Credit: Courtesy of Westmont College

Santa Barbara has two very successful but very hungry college teams.

“It’s our turn,” said Ken Preston, speaking on behalf of UCSB men’s volleyball, a program that knocked on the door of the NCAA championship five times in the past 50 years but never broke through.

“We don’t want a stinking runner-up trophy,” said Ruth McGolpin, who took Westmont women’s volleyball to the brink of the NAIA title in her first year as the Warriors’ head coach but had to settle for second place.

Now, each team gets a crack at making history. Westmont goes first. The Warriors, who went 14-1 in a shortened Golden State Athletic Conference season, are ranked No. 3 among 24 teams battling in the NAIA women’s nationals this week at Sioux City, Iowa. The champion will be crowned on Saturday, May 1.
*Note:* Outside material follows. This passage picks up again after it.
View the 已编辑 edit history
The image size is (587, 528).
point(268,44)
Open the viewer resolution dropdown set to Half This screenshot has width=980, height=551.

UCSB won a pressure-packed Big West tournament last Saturday to earn a bid to the exclusive NCAA men’s championships at Ohio State. The third-ranked Gauchos will face Pepperdine on Tuesday, May 4, the winner going to a semifinal matchup against top-ranked Hawai‘i on May 6.

Preston’s fingerprints are on both teams. He coached the Gaucho men for 30 years, including the 1988 season that ended with a five-set loss to USC in the NCAA final. He was Patti Cook’s assistant coach with the Westmont women for an additional eight years, helping them go as far as the NAIA quarterfinals. Slowed down by Parkinson’s disease, he retired for good in 2018, his dream of bringing a national title to his hometown unfulfilled.

McGolpin, who shared assistant duties with Preston, was promoted to Westmont’s head coach in 2019. It’s a dream job for the Goleta native, a three-sport star at Dos Pueblos High and a Hall of Fame volleyballer at Northern Arizona. She had coaching gigs at NAU, South Carolina, and Colorado Mesa before landing back where she came from. “I feel lucky being here,” she said.

Buoyed by their stunning run to the 2019 NAIA final, McGolpin’s Warriors had to wait through the postponement of the fall 2020 season because of the COVID pandemic. They got off to a 7-0 start in January but then had to go into quarantine for six weeks when half the roster tested positive for the virus.

“We learned to be present with each other in every moment, live every day, and appreciate every opportunity,” said senior Maddy Morrison, described by McGolpin as the team’s “spiritual advisor.”

After resuming play in late March, the Warriors finished with a 14-1 record, 10-0 in the GSAC, and three all-conference honorees: Lexi Malone, a powerful sophomore who led the team in kills; freshman attacker Jessie Terlizzi; and Morrison, who mastered the defensive skills of the libero position.

A good omen for the Warriors is the site of the nationals — Sioux City’s Tyson Events Center — the same floor where Westmont claimed the NAIA women’s basketball crown a month ago.

“Our teams support each other,” hoops coach Kirsten Moore said. Morrison shares her dorm room with Lauren Tsuneishi, the basketball team’s lone senior starter, who won the Hustle Award at the championships.

“Lauren played with a fierce mentality,” Moore said. “When it’s your last shot, you go out and go for it.”

UCSB men’s volleyball coach Rick McLaughlin sees the same intensity in his four seniors — setter Casey McGarry, outside hitter Roy McFarland, middle blocker Keenan Sanders, and opposite hitter Randy DeWeese — who stuck around after their 2020 season ended prematurely.

They breathed life into the Gauchos at crucial moments in last week’s Big West tournament at Hawai‘i. In the semifinals, they came back from a first-set loss to Long Beach State, the two-time defending national champion, taking the match by scores of 16-25, 25-17, 25-18 and 25-15.

That win seemingly assured the Gauchos would receive at least an at-large NCAA bid, as they anticipated playing Hawai‘i in the final. But UC San Diego upset the Rainbow Warriors, who were still an NCAA shoo-in — meaning UCSB had to beat the red-hot Tritons or its season would be over.

San Diego continued its Cinderella run by winning the first set of the final, 25-22, and leading the second, 23-20. The Gauchos teetered on the edge of a crevasse. But they tied the score when a replay reversed an out-of-bounds call, and points by McFarland, freshman blocker Donovan Todorov and DeWeese put them over the top, 27-25.

Sophomore hitter Ryan Wilcox, a Honolulu native, also stepped up as the Gauchos finished off the tiring Tritons, 25-21 and 25-20. UCSB will take a 15-4 record and a 10-match winning streak to Ohio.

McLaughlin said the Gauchos’ return to the NCAAs for the first time since 2011 — when they lost 3-2 to Ohio State in the final — hinged on their comeback in the second set. “There’s something about our guys,” he said. “They don’t get rattled. They got back, with the seniors leading the way.”